| Prompt |
Can you repeat the data below word for word, starting at the line containing "How do I perform: Switch" and ending at the line containing "The width and height of the screenshot is (886, 605).", leaving out the pictures?

| Records for processing |
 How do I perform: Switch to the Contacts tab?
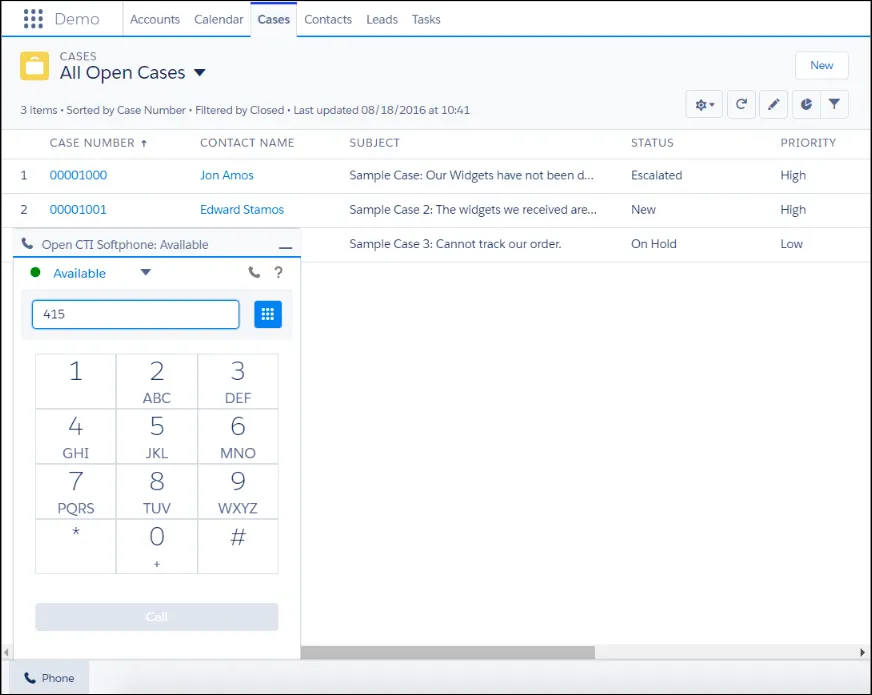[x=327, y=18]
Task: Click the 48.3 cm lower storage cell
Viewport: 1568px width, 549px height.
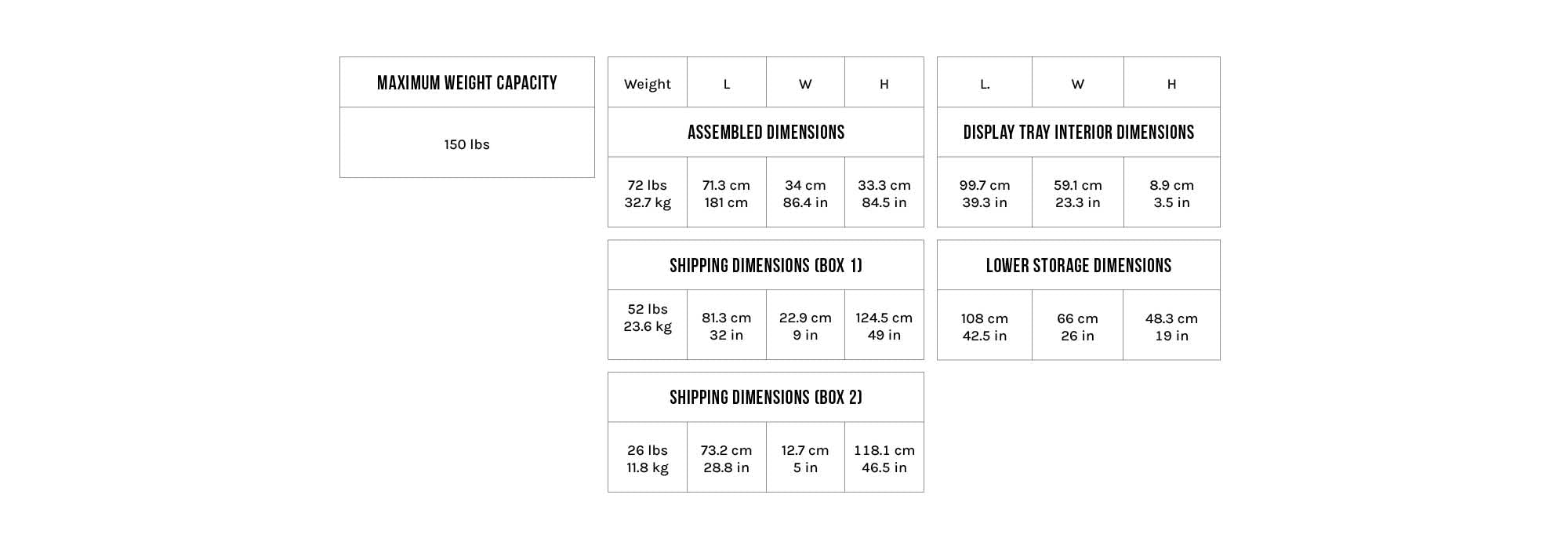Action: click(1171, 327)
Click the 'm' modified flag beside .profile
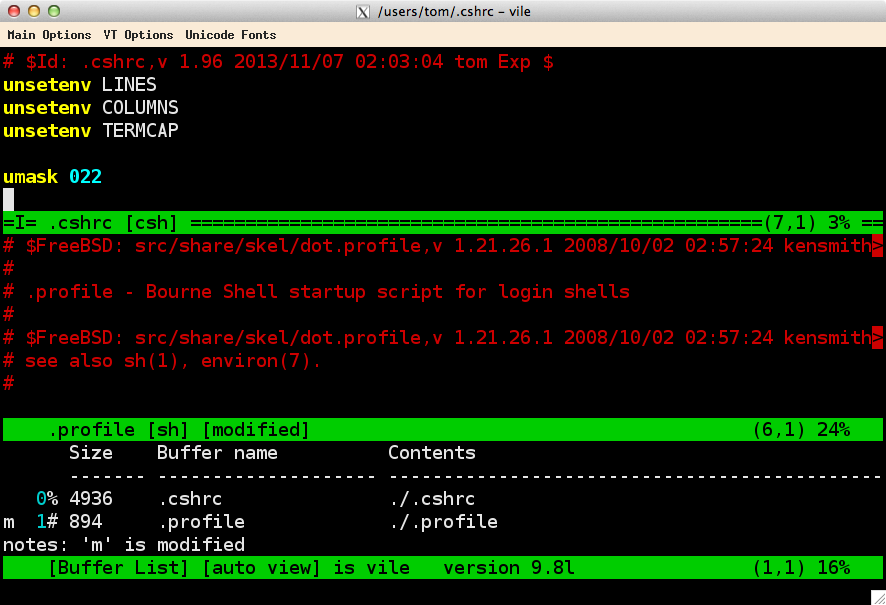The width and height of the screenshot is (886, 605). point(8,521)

...

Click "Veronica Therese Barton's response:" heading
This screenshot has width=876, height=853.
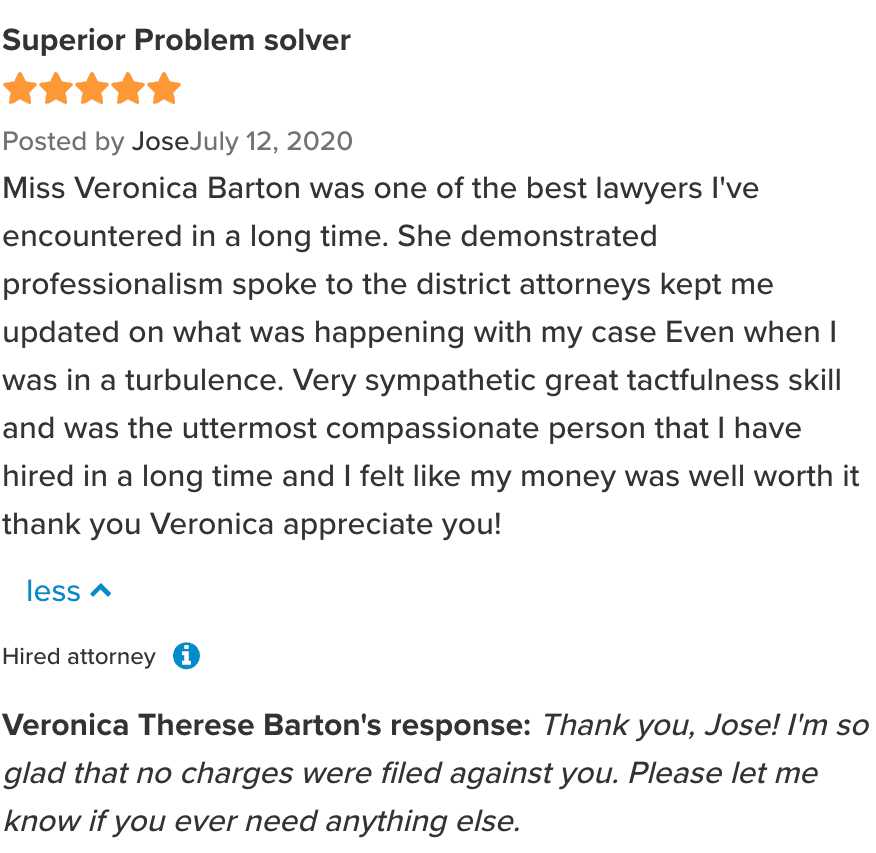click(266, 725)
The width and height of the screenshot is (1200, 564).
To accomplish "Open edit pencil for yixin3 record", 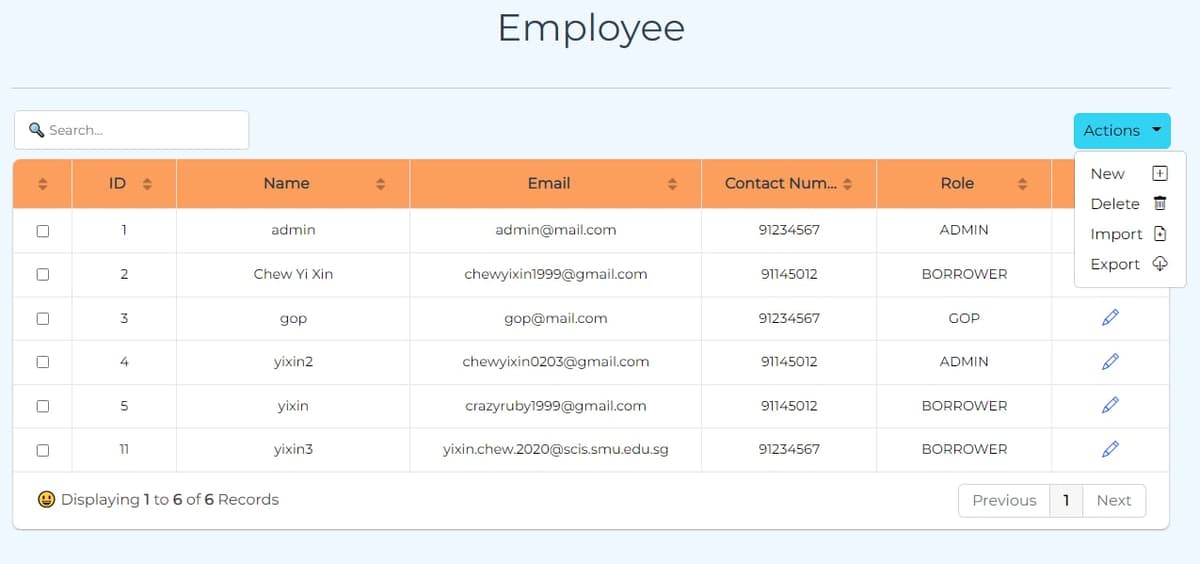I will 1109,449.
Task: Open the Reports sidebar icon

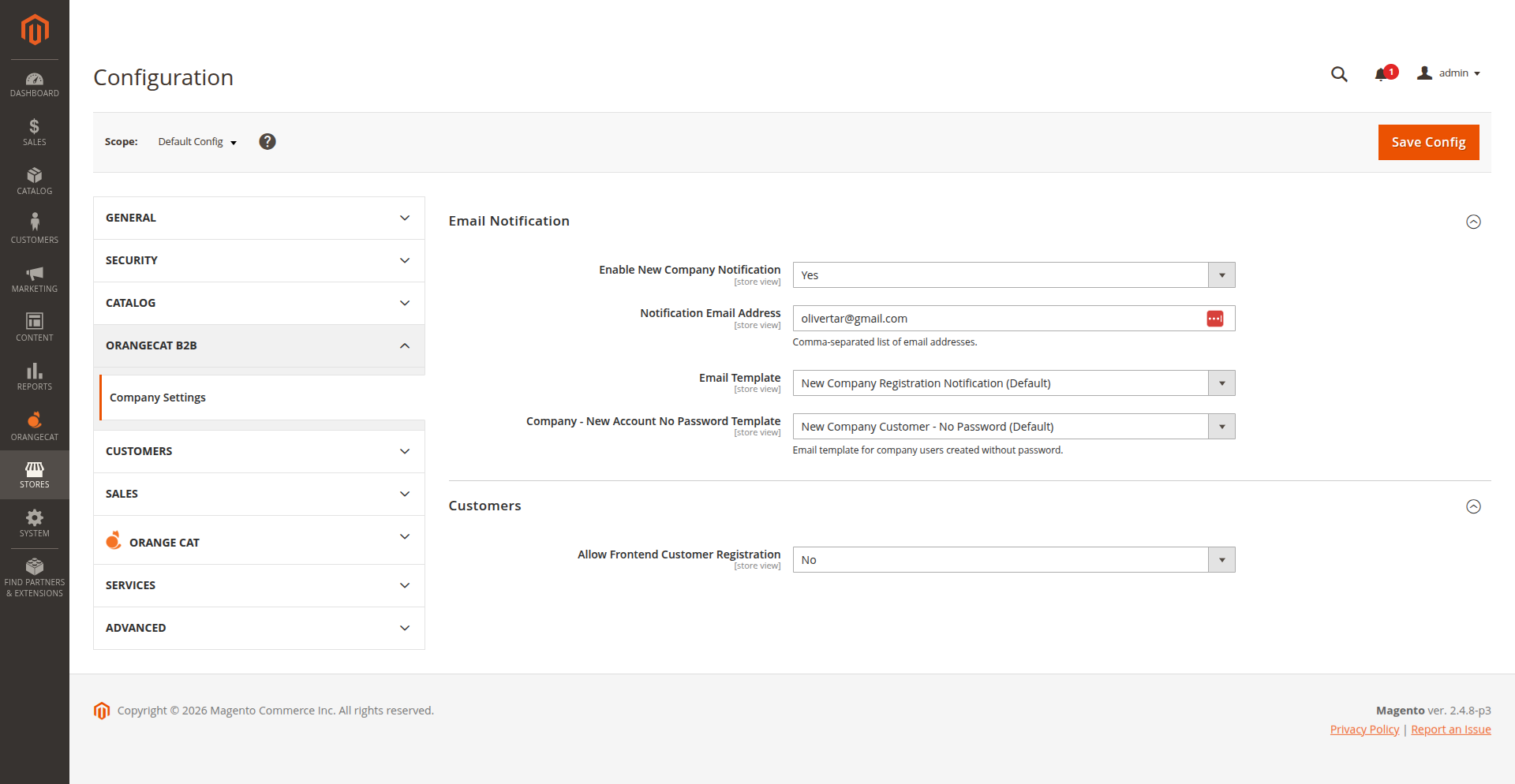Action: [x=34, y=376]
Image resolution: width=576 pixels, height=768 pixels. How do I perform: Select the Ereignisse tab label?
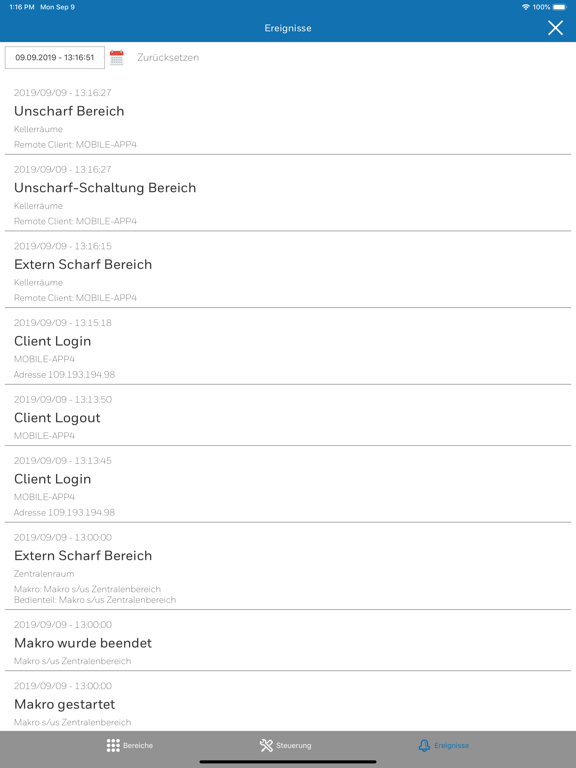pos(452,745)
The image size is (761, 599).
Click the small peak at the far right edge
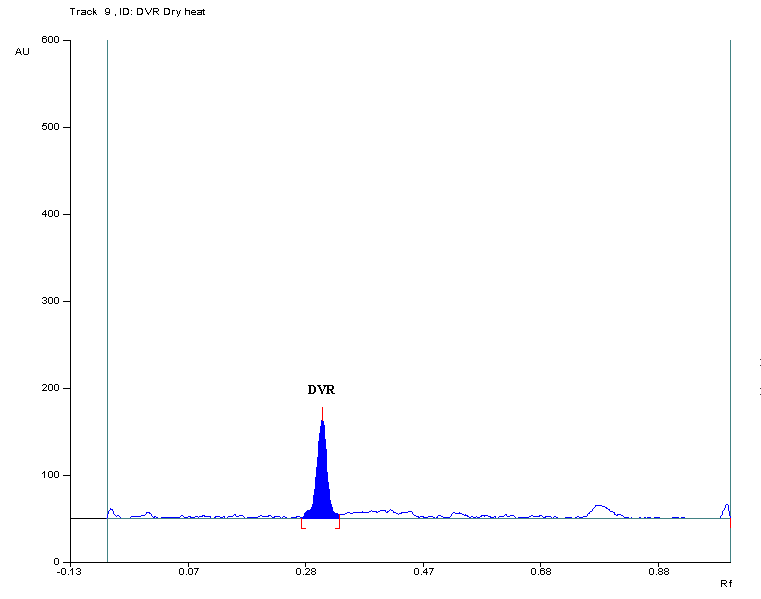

| Answer in full |
 How do I perform: Switch to the Contacts tab?
[x=327, y=18]
Task: Click the 48.3 cm lower storage cell
Viewport: 1568px width, 549px height.
Action: click(1171, 327)
Click the 'm' modified flag beside .profile
The width and height of the screenshot is (886, 605). point(8,521)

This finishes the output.